# The best way



## The Wave (Oct 22, 2003)

What is the best way to stain or tint the water without changing ph? i allways am getting new wood to do this,but getting tired of it and the wood i got in the tank now keeps my ph exactly were i want it.


----------



## Dr. Giggles (Oct 18, 2003)

I have used black water extract without my ph being affected. Don't know if others have had this same experience with black water extract.


----------



## The Wave (Oct 22, 2003)

I read about black water extract and people said it makes the ph go down,is this true ?


----------



## Bigkrup444 (Oct 6, 2003)

BWE didnt do anything to my parameters, But i wouldnt recommened using it if you are using carbon in your filters. It only lasted a day in my tank before the carbon completly removed it.


----------



## MStiers (Mar 21, 2003)

BWE barely affects PH if at all in most cases.

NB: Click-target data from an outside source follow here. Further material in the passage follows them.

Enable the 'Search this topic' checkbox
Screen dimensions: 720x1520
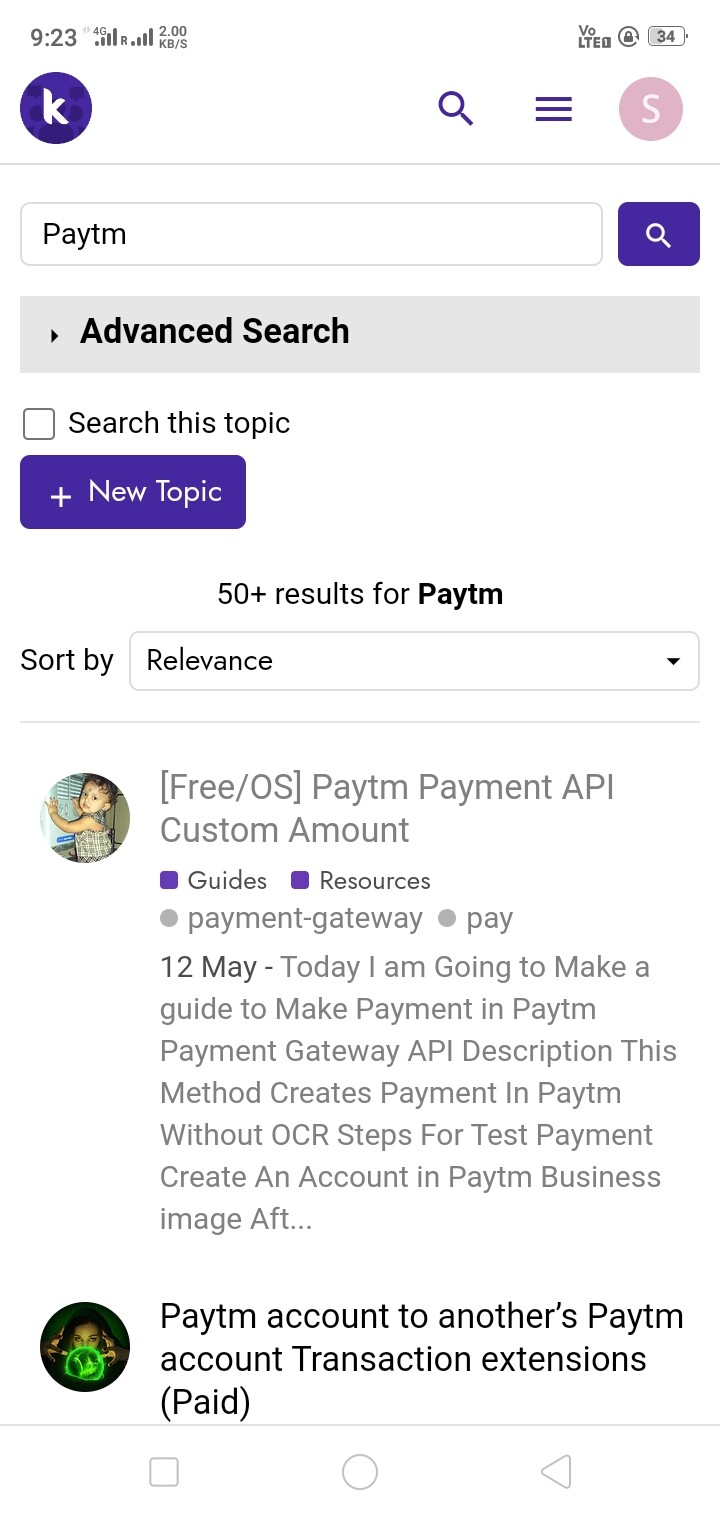(39, 424)
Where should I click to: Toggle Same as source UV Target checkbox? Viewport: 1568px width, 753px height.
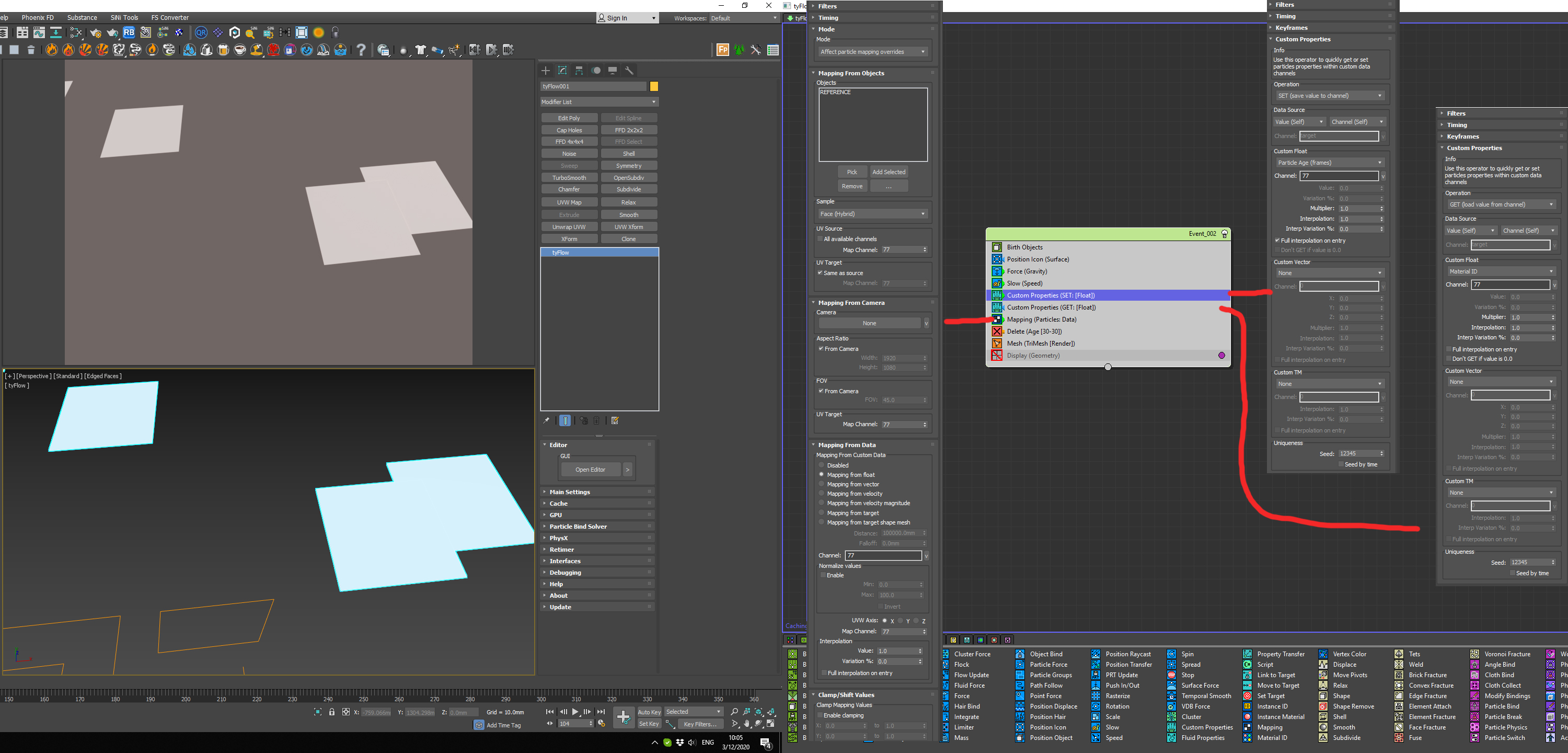pos(820,273)
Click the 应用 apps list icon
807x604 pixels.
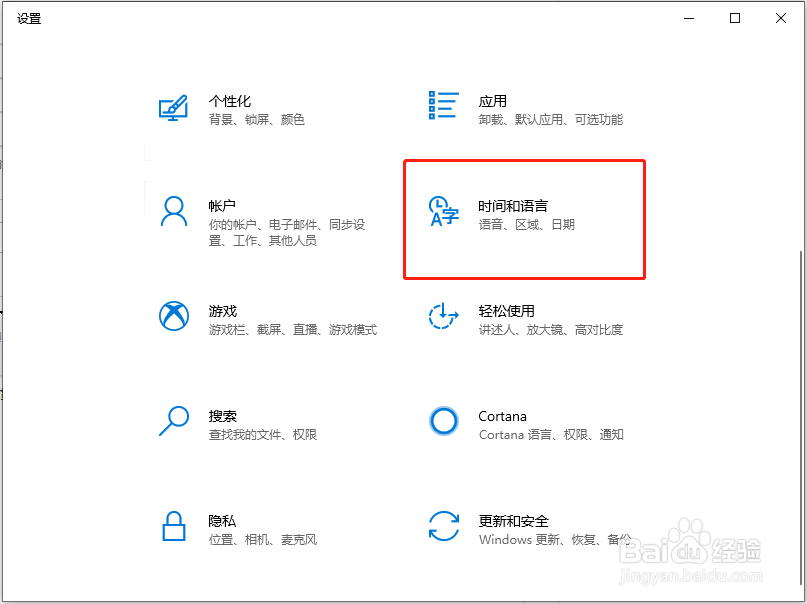[x=444, y=105]

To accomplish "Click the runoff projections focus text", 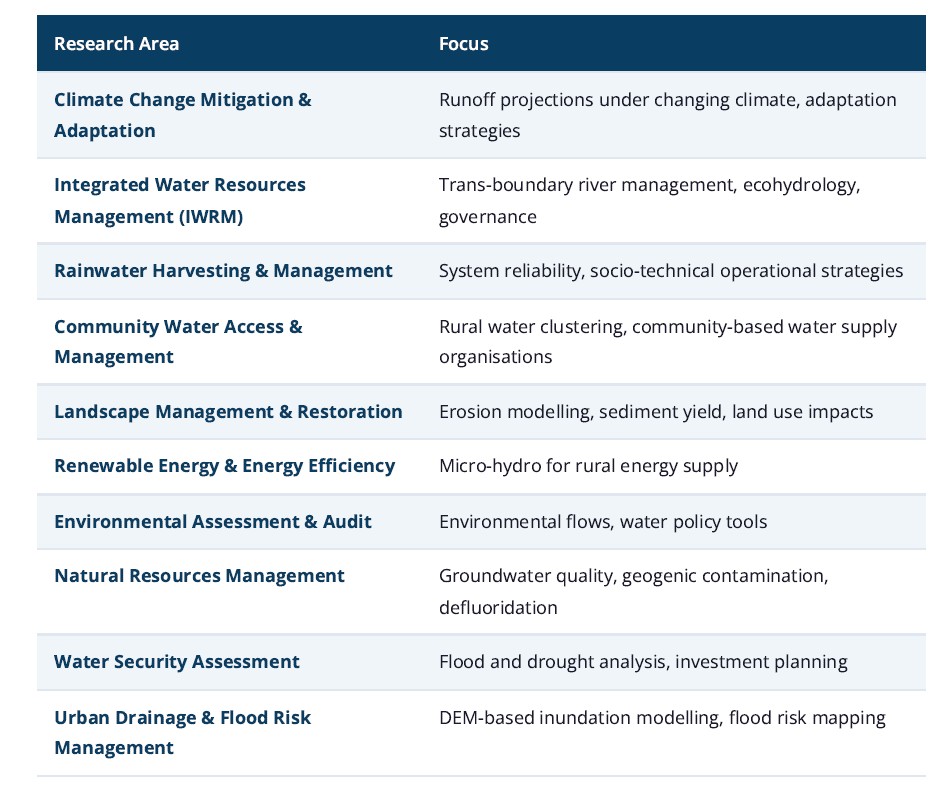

If you are trying to color the water, be sure to remove the carbon or it will remove any tanins in the water.


----------



## The Wave (Oct 22, 2003)

Thanks,i don't use carbon anyways,i am going to give it a try.


----------



## jah maan (Jan 20, 2004)

physco 1 said:


> What is the best way to stain or tint the water without changing ph?


 tetra has this product that makes artificial tint well its real but artificial i donno how it works dont ask me but there is such a product by them check it out at
www.tetrafish.com


----------



## tecknik (Jul 18, 2003)

So if I am only using a wet/dry as filtration, BWE will essentually always be in my tank until I do water changes, right?


----------